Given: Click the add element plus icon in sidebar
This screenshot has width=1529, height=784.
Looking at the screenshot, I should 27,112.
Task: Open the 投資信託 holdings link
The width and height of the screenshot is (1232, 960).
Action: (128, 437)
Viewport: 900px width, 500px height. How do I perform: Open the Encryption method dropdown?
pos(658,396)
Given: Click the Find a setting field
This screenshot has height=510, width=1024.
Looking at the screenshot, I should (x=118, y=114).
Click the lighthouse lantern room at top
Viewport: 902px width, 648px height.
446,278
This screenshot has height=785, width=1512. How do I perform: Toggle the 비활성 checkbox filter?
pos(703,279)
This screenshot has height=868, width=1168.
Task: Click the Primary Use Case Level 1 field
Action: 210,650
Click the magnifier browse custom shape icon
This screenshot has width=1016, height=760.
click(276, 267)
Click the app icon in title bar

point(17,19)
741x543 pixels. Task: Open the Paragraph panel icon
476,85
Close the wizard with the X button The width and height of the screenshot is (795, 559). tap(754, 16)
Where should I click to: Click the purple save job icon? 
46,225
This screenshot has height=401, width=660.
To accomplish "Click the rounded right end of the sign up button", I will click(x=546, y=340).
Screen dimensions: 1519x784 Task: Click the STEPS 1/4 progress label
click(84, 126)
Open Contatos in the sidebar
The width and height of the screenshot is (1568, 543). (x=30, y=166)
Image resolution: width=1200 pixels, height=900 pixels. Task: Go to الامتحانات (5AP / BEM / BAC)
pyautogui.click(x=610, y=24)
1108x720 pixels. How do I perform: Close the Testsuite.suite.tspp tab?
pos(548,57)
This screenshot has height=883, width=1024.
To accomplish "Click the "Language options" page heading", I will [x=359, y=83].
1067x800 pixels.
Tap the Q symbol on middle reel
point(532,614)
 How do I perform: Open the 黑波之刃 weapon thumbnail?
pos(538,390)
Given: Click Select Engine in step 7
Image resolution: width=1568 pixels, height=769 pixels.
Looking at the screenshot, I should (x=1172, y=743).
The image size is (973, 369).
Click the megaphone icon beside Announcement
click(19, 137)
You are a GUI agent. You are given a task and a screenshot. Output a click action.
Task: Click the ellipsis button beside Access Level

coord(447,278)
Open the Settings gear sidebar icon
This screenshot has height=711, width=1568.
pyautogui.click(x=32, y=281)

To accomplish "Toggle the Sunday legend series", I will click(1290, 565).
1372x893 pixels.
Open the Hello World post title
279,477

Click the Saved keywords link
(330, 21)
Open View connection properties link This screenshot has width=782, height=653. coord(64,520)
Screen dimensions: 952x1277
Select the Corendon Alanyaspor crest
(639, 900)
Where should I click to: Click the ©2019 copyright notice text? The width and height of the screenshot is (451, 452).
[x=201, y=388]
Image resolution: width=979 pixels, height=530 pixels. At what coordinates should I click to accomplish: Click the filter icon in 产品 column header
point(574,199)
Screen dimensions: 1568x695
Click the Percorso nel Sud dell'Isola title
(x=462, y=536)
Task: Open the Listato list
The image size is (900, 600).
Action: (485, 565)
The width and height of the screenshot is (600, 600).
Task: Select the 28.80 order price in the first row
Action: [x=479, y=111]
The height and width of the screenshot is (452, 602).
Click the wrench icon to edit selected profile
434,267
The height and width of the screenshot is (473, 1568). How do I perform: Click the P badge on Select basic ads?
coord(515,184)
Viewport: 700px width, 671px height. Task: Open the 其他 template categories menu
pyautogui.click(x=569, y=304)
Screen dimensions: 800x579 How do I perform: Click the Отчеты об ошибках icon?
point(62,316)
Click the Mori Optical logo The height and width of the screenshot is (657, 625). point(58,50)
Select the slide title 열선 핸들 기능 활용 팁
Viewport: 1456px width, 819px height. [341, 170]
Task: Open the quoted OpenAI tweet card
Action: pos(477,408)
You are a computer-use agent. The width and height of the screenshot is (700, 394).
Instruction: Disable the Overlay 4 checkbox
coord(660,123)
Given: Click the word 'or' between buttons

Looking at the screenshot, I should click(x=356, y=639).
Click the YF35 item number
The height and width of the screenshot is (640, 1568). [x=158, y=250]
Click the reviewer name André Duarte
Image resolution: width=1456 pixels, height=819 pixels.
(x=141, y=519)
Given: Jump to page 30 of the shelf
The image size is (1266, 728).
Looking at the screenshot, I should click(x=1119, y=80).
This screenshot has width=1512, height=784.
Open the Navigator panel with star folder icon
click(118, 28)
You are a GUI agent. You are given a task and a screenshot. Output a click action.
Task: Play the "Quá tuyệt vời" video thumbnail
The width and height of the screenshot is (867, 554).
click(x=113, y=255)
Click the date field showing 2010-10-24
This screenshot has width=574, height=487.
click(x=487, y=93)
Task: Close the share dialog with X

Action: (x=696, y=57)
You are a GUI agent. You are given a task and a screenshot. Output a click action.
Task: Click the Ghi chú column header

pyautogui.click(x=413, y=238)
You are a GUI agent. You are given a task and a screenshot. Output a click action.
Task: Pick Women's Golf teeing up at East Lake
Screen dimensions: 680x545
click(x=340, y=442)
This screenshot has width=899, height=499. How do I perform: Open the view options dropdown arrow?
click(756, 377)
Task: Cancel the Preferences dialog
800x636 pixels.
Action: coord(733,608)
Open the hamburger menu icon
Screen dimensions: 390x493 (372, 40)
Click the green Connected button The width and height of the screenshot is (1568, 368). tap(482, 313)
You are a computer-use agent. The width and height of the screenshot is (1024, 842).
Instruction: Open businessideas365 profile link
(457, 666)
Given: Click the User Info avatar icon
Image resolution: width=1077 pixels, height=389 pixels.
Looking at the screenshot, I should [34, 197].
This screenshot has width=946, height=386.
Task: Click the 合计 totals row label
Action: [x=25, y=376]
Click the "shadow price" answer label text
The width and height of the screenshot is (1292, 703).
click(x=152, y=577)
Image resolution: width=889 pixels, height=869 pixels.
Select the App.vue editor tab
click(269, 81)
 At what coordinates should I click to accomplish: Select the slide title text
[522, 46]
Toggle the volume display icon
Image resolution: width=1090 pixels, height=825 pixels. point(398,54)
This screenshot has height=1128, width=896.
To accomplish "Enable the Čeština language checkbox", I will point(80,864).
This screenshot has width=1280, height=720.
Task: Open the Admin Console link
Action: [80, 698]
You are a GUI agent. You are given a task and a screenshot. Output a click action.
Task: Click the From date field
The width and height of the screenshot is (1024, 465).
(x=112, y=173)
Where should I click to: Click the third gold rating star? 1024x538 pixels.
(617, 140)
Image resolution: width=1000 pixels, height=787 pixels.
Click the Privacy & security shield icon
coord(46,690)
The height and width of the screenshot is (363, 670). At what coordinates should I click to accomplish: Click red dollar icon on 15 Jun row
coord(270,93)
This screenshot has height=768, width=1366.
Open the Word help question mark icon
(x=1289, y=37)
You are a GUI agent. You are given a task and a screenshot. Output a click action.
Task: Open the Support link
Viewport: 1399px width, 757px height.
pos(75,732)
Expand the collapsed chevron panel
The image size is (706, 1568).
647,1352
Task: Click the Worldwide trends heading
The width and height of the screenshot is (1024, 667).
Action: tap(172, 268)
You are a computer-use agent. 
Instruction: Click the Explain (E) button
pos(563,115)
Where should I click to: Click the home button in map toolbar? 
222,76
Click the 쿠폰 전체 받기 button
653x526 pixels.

**Exercise objective**. In the material above, find each line that contains the word "page", and select it.

**Written answer**.
To accomplish "Click the "Language options" page heading", I will [x=359, y=83].
Given: Jump to page 30 of the shelf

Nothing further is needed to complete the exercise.